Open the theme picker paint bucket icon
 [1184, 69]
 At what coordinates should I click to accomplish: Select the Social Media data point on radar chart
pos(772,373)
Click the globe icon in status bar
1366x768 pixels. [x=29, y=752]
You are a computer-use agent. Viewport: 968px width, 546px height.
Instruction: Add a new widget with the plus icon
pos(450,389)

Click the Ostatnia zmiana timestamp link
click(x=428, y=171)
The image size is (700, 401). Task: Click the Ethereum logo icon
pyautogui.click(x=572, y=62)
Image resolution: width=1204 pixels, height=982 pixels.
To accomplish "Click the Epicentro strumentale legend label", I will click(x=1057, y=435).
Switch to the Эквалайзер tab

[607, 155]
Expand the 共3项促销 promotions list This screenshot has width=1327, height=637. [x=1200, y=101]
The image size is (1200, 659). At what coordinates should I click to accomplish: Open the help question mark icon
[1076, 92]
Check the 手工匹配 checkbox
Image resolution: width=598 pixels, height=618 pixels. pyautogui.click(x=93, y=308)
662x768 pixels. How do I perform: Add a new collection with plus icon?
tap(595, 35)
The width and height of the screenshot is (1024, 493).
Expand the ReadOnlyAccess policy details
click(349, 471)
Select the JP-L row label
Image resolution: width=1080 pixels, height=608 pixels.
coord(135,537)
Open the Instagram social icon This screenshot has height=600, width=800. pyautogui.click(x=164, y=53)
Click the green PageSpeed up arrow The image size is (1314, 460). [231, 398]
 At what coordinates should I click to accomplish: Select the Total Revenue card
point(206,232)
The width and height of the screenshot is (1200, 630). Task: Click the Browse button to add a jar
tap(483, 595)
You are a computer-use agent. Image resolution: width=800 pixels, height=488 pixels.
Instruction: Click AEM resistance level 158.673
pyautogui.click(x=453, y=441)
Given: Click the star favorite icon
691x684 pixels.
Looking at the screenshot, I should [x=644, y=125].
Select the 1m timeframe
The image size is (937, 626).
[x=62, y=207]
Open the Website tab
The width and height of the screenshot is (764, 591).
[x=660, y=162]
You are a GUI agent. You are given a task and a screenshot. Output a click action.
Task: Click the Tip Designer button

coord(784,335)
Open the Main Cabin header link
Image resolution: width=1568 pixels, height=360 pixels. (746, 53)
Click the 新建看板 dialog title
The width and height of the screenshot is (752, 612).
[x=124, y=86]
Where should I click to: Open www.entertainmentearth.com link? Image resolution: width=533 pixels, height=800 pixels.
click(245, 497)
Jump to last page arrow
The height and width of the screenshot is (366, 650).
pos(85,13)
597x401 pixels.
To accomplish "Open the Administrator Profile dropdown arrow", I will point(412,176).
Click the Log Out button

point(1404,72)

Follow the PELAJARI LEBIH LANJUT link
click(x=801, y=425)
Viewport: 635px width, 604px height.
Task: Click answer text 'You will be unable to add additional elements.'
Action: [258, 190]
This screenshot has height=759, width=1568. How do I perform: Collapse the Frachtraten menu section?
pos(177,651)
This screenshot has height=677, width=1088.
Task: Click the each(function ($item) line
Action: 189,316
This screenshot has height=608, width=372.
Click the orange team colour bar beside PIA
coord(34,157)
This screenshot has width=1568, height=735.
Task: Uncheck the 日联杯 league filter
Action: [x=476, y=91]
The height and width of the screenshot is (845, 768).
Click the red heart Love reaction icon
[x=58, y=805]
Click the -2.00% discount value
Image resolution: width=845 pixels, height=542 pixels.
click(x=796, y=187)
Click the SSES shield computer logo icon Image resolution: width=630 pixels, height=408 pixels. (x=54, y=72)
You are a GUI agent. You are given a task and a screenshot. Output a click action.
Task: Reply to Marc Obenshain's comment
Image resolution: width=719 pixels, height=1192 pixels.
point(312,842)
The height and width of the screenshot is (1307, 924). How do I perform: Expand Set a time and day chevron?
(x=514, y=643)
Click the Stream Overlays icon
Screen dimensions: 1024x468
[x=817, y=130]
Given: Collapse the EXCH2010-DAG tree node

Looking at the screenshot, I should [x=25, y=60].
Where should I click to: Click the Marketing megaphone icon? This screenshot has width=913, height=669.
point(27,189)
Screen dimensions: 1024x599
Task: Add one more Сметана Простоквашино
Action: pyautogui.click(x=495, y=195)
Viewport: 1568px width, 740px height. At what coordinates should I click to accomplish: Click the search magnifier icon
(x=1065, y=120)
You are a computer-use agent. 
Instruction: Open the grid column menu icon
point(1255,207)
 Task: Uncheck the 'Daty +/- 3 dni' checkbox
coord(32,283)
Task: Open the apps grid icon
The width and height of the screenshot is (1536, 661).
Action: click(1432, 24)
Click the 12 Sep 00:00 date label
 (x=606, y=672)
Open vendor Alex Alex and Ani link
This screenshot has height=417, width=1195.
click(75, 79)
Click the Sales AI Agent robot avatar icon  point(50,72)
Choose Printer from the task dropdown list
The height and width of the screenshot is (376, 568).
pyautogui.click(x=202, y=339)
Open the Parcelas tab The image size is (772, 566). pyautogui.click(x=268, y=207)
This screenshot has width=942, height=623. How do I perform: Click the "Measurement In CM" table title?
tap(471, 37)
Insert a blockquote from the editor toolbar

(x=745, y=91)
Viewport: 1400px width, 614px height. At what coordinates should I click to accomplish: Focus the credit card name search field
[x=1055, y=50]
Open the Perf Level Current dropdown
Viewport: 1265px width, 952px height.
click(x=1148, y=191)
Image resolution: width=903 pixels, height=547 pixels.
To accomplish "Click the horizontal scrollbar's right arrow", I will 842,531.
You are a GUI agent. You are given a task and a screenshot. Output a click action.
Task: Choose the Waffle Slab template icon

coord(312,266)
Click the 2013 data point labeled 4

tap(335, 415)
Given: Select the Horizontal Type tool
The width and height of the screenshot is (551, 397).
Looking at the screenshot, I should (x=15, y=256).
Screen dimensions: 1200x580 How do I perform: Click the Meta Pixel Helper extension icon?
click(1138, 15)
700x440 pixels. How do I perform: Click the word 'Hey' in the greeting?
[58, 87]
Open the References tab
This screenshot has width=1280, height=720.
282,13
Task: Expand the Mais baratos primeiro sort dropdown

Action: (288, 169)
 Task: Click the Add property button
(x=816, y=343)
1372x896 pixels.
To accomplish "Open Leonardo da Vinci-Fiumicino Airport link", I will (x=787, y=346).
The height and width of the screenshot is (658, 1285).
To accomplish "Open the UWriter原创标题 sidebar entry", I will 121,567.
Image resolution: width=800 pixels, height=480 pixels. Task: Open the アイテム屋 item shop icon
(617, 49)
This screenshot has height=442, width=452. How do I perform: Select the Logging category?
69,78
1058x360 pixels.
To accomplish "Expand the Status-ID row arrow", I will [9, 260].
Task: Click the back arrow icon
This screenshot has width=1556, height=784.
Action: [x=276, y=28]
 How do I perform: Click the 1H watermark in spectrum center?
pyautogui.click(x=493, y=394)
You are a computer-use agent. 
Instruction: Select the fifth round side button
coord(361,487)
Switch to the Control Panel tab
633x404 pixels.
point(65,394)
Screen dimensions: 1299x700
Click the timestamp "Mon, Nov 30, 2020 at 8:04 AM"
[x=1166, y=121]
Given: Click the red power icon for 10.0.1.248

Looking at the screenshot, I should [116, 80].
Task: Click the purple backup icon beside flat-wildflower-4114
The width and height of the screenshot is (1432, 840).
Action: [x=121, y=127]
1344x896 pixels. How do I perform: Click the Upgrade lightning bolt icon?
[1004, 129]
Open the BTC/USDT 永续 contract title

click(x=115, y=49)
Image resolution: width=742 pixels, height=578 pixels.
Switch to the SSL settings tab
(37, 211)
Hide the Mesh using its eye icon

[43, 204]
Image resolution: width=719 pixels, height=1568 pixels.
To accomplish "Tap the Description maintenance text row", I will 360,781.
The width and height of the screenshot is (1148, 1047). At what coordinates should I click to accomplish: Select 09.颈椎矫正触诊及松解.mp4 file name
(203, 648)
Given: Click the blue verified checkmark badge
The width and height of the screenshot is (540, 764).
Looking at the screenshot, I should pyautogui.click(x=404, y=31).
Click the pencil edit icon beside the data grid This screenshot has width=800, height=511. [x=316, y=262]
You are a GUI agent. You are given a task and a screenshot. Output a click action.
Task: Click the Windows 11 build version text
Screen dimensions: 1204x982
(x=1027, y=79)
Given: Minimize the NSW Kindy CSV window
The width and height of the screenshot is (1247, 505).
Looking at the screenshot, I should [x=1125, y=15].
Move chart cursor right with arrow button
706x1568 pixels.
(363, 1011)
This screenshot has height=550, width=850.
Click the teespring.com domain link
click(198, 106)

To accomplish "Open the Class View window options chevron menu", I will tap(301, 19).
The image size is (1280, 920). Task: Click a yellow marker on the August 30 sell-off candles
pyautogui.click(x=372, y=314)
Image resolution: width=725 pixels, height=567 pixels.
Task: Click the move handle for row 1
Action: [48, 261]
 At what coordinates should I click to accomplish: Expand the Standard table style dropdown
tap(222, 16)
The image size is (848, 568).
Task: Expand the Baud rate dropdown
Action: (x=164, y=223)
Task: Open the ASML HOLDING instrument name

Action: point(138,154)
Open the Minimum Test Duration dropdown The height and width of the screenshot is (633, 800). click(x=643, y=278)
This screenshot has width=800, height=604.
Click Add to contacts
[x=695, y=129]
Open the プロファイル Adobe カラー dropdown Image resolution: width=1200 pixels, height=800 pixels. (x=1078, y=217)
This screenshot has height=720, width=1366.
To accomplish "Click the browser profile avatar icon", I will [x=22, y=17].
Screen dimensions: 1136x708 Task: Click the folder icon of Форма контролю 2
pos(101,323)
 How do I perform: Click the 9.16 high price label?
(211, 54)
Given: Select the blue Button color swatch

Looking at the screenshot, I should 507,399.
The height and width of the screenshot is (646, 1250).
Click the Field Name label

++++++++++

Repeat word for word every line from the start of the entries to the line holding "Image resolution: width=1204", inclusive, and nothing else.

• _Response below_
Open the theme picker paint bucket icon
 [1184, 69]
 At what coordinates should I click to accomplish: Select the Social Media data point on radar chart
pos(772,373)
Click the globe icon in status bar
1366x768 pixels. [x=29, y=752]
You are a computer-use agent. Viewport: 968px width, 546px height.
Instruction: Add a new widget with the plus icon
pos(450,389)

Click the Ostatnia zmiana timestamp link
click(x=428, y=171)
The image size is (700, 401). Task: Click the Ethereum logo icon
pyautogui.click(x=572, y=62)
Image resolution: width=1204 pixels, height=982 pixels.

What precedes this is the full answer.